→ **Dataset content**
• • • • • • •
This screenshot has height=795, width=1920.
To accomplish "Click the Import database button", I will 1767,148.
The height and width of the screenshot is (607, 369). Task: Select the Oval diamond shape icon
• • • • • • •
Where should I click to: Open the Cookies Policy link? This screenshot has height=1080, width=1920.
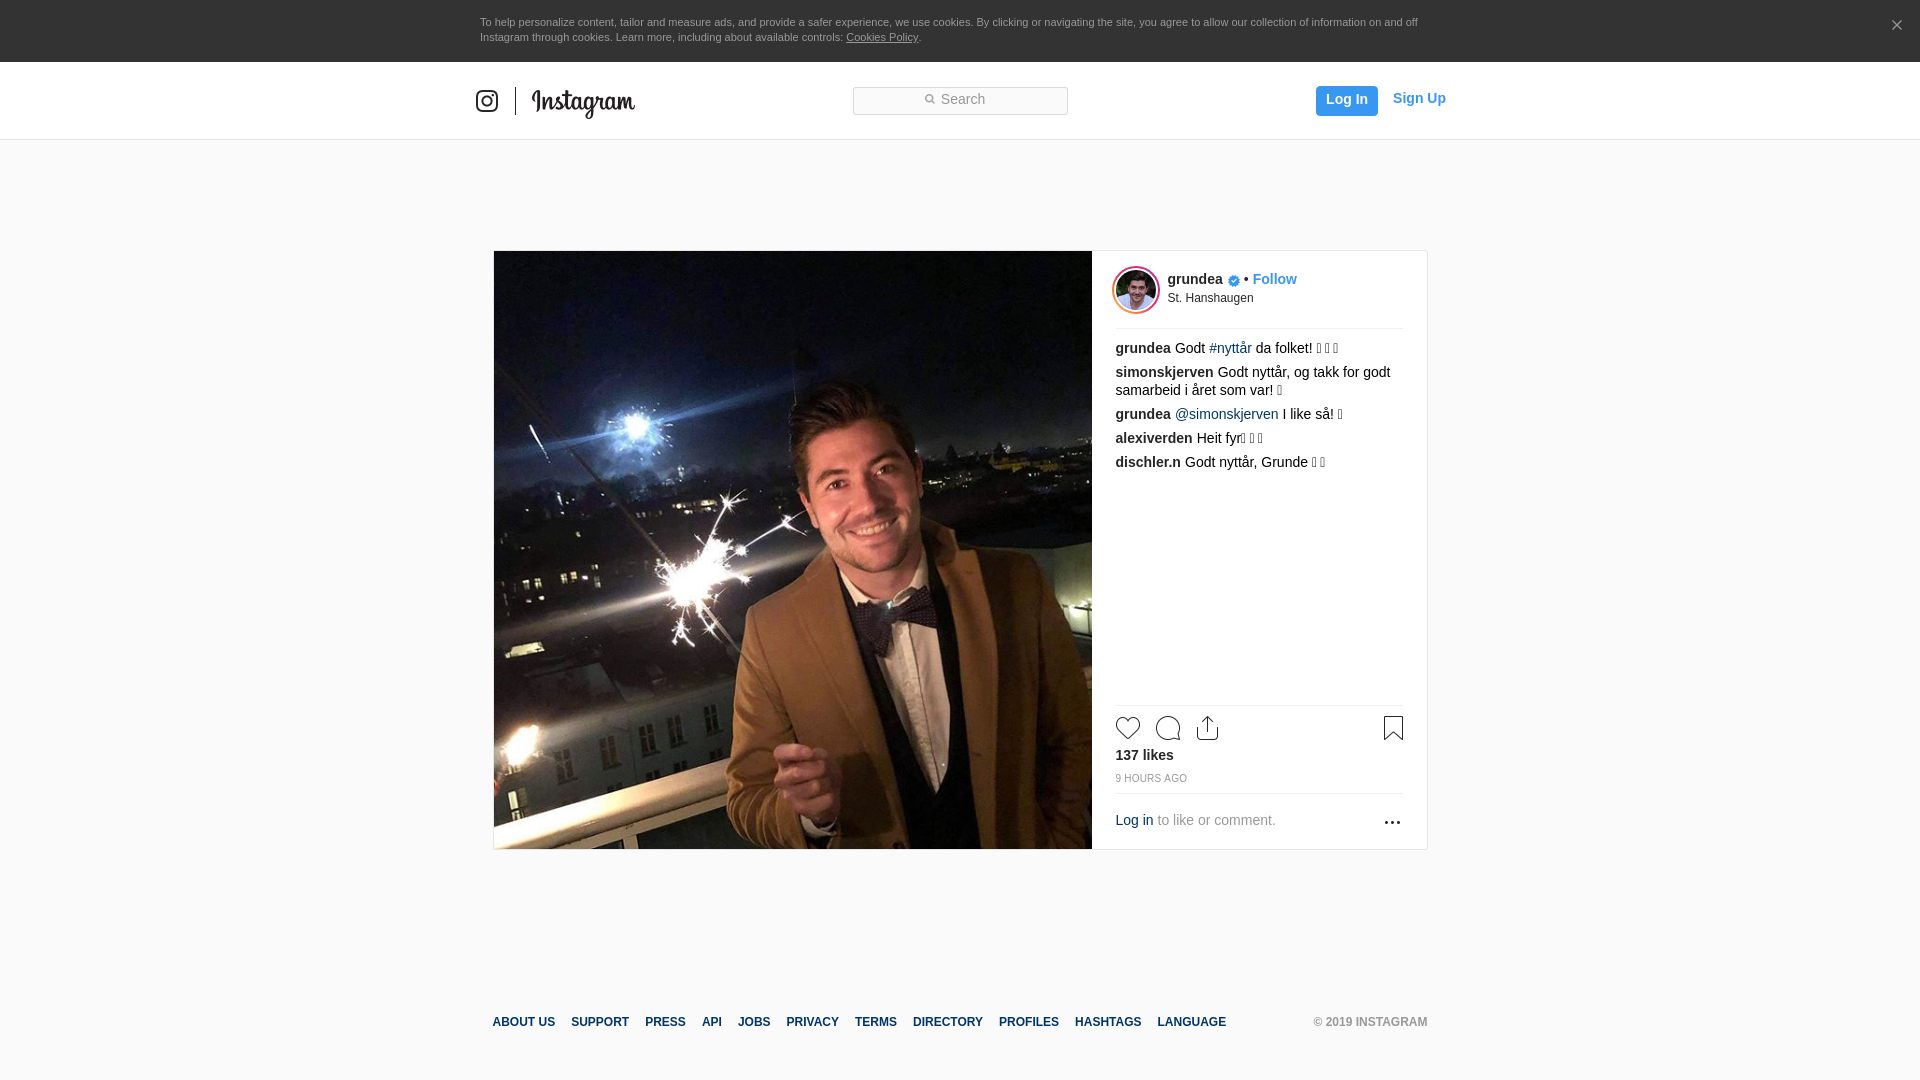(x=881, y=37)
• • • • • • •
→ **Task requirements**
Transcribe the records above exactly, beginning at the line that contains "This screenshot has height=795, width=1920." and ending with the line that contains "The height and", both included, and nothing else.

→ **Answer section**
This screenshot has height=795, width=1920.
To accomplish "Click the Import database button", I will 1767,148.
The height and width of the screenshot is (607, 369). Task: Select the Oval diamond shape icon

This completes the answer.